Ofsted reports in history and materials for schools
- Subject professional development materials: history - 27 January 2012. This resource has been put together to help teachers in primary and secondary schools improve teaching and learning by reflecting on the main messages from the report (History for all) published in March 2011.
- History for all - 13 March 2011. This report evaluates the strengths and weaknesses of history in primary and secondary schools. It is based on evidence from history inspections between April 2007 and March 2010 in 166 maintained schools in England. Part A focuses on the key inspection findings in the context of rising standards since the previous report in 2007. Part B discusses some of the key issues facing history teachers and describes the essential components of effective learning in history. There are examples of good practice throughout building on Ofsted’s 2007 report (History in the balance).
Inspectors visit 150 schools each year to inform Ofsted’s subject surveys in English, mathematics and science. Survey visits for other subjects are less frequent but continue to take place from time to time.
Case studies of good practice in history in schools
Making the most of local history: Cape Cornwall School - 10 September 2012. History thrives at Cape Cornwall School. Students develop excellent understanding of their local heritage and the area in which they live through regular, high-quality opportunities to study local history. They understand the importance and relevance of history with the result that take-up at Key Stage 4 is well above average. This case study describes four key components which underpin the subject’s success at the school.

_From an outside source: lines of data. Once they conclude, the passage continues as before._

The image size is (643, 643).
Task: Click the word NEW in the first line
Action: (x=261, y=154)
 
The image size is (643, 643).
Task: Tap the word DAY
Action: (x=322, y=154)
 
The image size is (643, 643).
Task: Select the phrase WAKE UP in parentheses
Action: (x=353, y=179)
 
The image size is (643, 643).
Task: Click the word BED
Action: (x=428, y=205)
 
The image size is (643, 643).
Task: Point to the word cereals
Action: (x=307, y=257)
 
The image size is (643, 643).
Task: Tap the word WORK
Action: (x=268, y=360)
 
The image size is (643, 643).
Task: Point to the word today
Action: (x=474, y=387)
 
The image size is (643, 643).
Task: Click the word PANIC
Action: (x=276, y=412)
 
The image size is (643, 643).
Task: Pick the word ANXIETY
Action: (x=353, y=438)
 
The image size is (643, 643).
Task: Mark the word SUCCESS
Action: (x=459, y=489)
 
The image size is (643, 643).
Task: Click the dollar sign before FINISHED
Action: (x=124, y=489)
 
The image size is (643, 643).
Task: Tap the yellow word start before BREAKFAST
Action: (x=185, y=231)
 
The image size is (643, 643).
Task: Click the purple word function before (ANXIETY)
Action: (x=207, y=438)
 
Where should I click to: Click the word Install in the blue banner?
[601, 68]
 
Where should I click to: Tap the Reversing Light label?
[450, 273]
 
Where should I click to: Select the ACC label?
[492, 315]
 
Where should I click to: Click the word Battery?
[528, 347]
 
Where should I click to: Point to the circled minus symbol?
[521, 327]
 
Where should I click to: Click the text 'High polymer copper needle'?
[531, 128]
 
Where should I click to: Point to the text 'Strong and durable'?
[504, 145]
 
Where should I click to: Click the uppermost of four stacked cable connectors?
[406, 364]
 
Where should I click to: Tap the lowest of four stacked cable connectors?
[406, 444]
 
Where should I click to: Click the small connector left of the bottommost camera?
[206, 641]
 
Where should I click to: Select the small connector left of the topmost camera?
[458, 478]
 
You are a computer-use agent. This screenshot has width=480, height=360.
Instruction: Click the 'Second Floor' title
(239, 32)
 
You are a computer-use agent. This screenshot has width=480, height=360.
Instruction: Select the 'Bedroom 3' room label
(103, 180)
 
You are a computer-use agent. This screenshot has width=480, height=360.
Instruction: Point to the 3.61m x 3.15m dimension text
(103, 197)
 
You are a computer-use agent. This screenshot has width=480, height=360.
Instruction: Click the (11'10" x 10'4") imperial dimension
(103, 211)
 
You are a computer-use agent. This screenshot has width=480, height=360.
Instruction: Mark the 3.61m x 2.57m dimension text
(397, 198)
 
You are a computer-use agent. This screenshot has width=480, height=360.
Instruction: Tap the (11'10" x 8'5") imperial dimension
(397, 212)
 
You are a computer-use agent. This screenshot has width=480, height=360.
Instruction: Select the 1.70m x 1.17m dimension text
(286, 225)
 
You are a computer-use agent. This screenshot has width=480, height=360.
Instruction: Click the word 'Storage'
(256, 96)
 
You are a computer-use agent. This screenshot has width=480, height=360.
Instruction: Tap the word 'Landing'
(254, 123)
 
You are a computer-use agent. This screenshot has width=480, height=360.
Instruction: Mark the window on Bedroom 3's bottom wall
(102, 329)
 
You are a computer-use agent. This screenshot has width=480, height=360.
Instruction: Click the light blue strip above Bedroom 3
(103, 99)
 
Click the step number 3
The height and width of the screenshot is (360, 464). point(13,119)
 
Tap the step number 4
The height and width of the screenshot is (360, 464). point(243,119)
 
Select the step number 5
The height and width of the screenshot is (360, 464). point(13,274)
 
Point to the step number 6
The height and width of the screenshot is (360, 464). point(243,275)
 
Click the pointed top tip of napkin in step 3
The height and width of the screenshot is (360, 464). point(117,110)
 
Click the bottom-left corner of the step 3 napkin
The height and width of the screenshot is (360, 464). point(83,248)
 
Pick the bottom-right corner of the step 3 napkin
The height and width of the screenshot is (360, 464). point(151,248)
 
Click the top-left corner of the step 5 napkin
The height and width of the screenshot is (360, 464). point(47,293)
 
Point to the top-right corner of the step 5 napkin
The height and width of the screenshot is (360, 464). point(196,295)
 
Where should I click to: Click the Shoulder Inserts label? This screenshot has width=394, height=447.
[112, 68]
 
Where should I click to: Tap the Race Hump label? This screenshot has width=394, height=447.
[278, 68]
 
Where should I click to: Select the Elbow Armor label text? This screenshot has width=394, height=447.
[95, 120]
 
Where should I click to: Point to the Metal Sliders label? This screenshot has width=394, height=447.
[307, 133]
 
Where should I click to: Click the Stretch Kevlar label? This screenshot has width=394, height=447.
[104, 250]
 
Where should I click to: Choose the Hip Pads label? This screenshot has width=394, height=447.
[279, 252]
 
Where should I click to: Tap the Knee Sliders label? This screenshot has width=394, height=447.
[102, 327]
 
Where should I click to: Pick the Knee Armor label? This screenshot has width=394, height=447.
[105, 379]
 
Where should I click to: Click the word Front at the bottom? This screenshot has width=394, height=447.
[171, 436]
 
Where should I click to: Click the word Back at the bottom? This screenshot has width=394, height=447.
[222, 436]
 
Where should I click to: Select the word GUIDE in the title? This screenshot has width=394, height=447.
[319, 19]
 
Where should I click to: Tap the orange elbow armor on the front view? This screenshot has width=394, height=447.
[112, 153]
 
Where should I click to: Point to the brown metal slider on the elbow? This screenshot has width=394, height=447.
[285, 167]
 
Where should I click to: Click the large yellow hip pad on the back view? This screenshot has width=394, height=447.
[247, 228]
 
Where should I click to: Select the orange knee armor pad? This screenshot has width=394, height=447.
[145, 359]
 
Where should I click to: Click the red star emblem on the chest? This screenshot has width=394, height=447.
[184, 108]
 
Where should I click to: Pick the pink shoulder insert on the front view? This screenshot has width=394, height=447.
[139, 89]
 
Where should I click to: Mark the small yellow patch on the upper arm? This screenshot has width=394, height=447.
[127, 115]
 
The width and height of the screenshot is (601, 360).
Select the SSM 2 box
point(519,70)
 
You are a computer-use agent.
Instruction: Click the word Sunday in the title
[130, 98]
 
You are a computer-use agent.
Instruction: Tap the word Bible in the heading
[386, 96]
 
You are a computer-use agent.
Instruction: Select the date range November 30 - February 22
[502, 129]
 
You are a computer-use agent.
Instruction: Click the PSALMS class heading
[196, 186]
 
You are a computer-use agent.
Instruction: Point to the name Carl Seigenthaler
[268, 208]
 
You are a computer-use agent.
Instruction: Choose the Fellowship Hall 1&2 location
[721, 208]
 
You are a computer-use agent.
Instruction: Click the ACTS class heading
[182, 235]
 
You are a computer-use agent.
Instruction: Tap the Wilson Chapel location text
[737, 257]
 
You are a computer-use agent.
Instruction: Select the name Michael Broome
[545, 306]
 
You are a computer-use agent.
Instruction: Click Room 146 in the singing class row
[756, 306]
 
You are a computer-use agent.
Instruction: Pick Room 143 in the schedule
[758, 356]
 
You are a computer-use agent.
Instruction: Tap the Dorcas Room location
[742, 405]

Ensuring rigorous historical thinking: Cottenham Village College - 30 May 2012. Incisive teaching and comprehensive planning, combined with a highly engaging history curriculum, ensure that students develop perceptive and sophisticated thinking. Among other things, students explore the views of historians and this aids not only their knowledge and understanding but also the way in which they think about the issues they study.
Putting the local community at the heart of the Key Stage 3 history curriculum - 9 February 2012. The Key Stage 3 history curriculum is distinctive and highly imaginative. It meets students’ needs, aspirations and interests exceptionally well, and twice as many of these students choose to study history at Key Stage 4 than nationally. This is because they have an excellent understanding of history’s relevance to their own lives. The curriculum gives them a detailed insight into how the local community fits into a wider national and international history.
Developing outstanding historical thinking in primary schools: Fox Primary School - 10 January 2012. By the time they leave Fox Primary School, pupils have outstanding historical knowledge and understanding. Crucial to this success is a determination to develop historical thinking at every opportunity through first-rate teaching, an outstanding curriculum and excellent planning.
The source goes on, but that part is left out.